Выбрать главу

Абстрактное единство — это не то единство, которое ищет Гегель, но единство множественное, потому что живое. Идея живого — это идея, которая разделяется на множество идей подобно тому, как религия живого — это религия, которая предполагает секты и расколы. Кроме того, причина и следствие отличаются друг от друга, и тем не менее они объединяются в единственном понятии.

Мы рассматриваем уже не жизнь вообще, а особую форму жизни, религиозную жизнь, какой ее описывал Гегель в теологических сочинениях; не увидим ли мы здесь идею единства единого и многого? «Существует ли идея более высокая, чем идея принадлежности к целому, которое, взятое как целостность и единичность, представляет собой разум единого Бога, чей сын был индивидом?»

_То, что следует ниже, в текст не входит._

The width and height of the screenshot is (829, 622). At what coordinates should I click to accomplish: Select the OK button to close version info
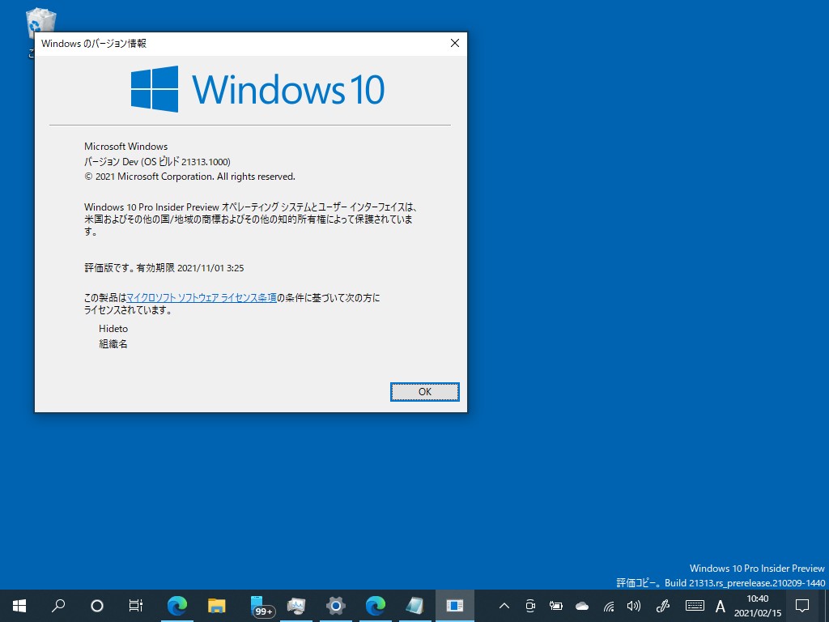click(x=424, y=391)

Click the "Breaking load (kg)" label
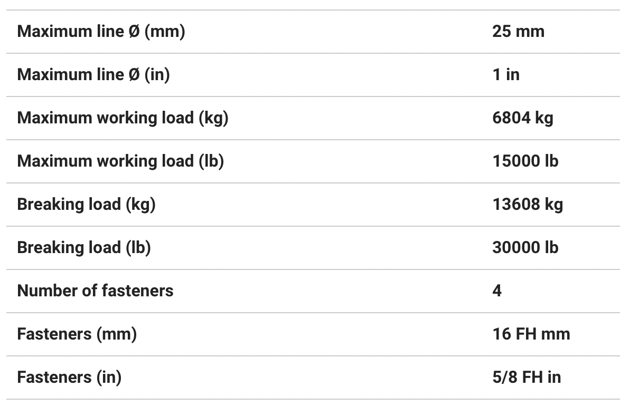(x=86, y=205)
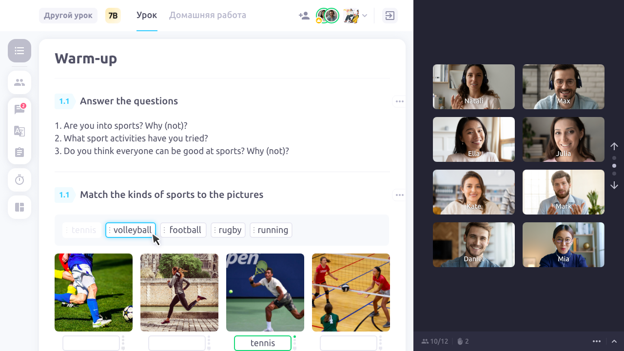624x351 pixels.
Task: Exit the lesson using the exit icon
Action: (x=390, y=16)
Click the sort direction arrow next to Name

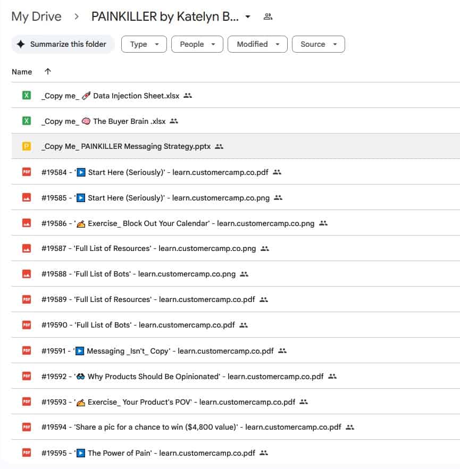click(x=48, y=72)
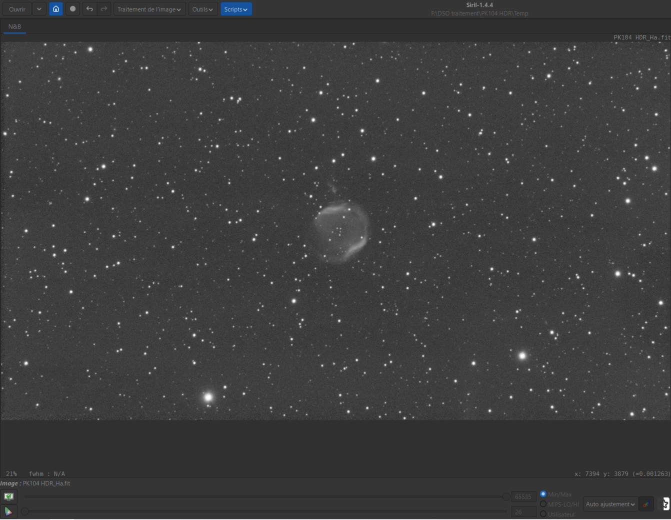
Task: Undo the last action with arrow icon
Action: click(89, 9)
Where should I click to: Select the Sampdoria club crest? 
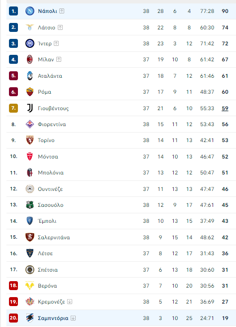[30, 318]
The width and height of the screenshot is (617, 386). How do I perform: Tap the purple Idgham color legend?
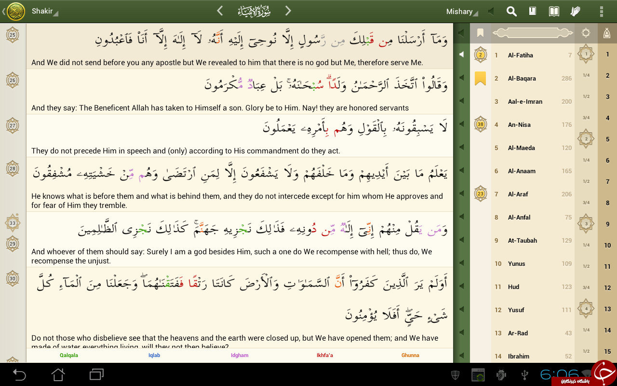tap(240, 355)
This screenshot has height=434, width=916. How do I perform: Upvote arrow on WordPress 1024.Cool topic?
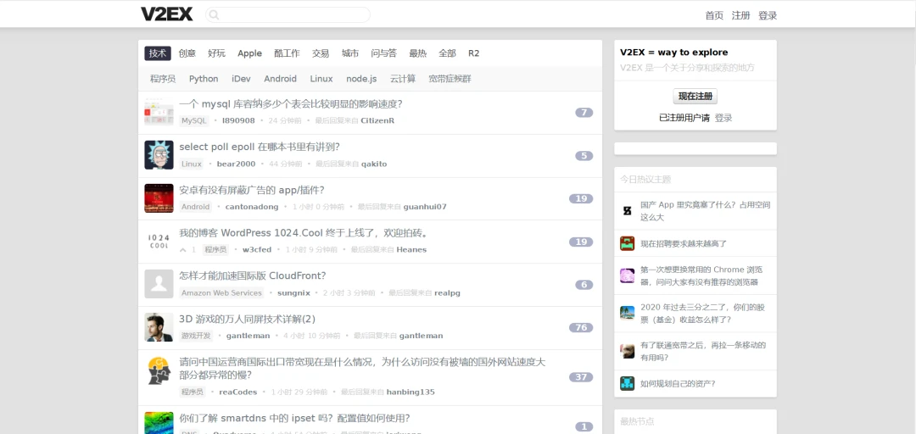[182, 250]
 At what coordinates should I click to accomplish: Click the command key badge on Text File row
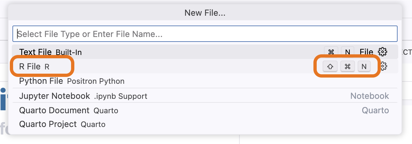(x=331, y=52)
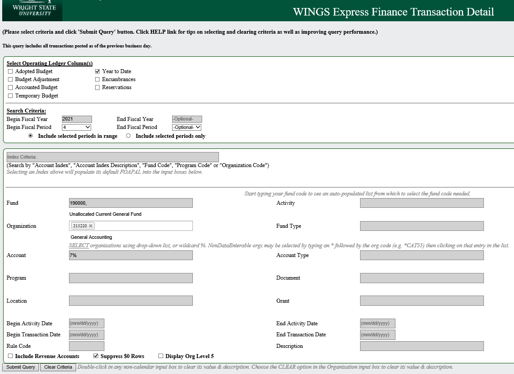This screenshot has width=514, height=374.
Task: Focus the Fund input containing 190000
Action: click(x=131, y=203)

И не находим ли мы в вере, к которой он уже вернулся в своем замысловатом анализе, однако не пришел еще к достаточно ясным идеям, такого единства противоположностей?[184] «Вера — это способ, которым то, что вновь объединяется — и благодаря которому разрешается антиномия — присутствует в нашем представлении; воссоединение является деятельностью; такая рефлексивная деятельность, взятая как объект, и есть то, во что верят». В конечном счете необходимо найти нечто такое, что ни от чего не зависит, что дает абсолютное единство, то, во что можно верить. Это напоминает аргумент о перводвигателе, в бесконечно активном покое которого примирялись бы все движения разума. Антитезис может быть доказан по отношению к синтезу; но синтез являлся, согласно Гегелю, в то время объектом веры, каким был и для Гамана или для Якоби. Он представляет собой независимость и тем самым недоступен любому доказательству.

В вере, так же как и в любви, но еще более сильным образом, Гегель подчеркивает единство противоположностей, которое он там находит. Он всегда видел в ней некую напряженность. Вера — это предчувствие бессознательного единства и имеющееся в настоящем чувство разлада; она является двойственным единством противоположностей. «Члены антиномии должны ощущаться или познаваться как борющиеся друг с другом, и их отношение должно ощущаться или познаваться как антиномия; но то, что пребывает в борьбе, может быть познано как пребывающее в борьбе лишь в том случае, если оно уже единое; единство есть мера, согласно которой может проводиться сравнение, согласно которой противоположности как таковые проявляются именно как противоположности, то есть как неудовлетворенные». Так как «для того, чтобы они были противоположностями, их единство должно предполагаться».[185]

Если вера и содержит в себе противоположности, она тем не менее стремится к самому глубокому единству; разум верующего становится разновидностью, стороной божественного. Он вновь находит прежнее изначальное единство в противоположностях; поскольку в вере имеется взаимодействие между нами и божественным.

Идея позитивности приобретает тогда для Гегеля значение, благодаря которому углубляется тот смысл, который мы ей придавали вначале: позитивно то единство, которое нельзя создать посредством представлений. Иррационализм, о котором мы говорили, включается теперь в более высокую рациональность. Позитивная религия — это прообраз того, чем будет понятие. В этом перводвигателе объединяются различные движения, и они объединяются с покоем.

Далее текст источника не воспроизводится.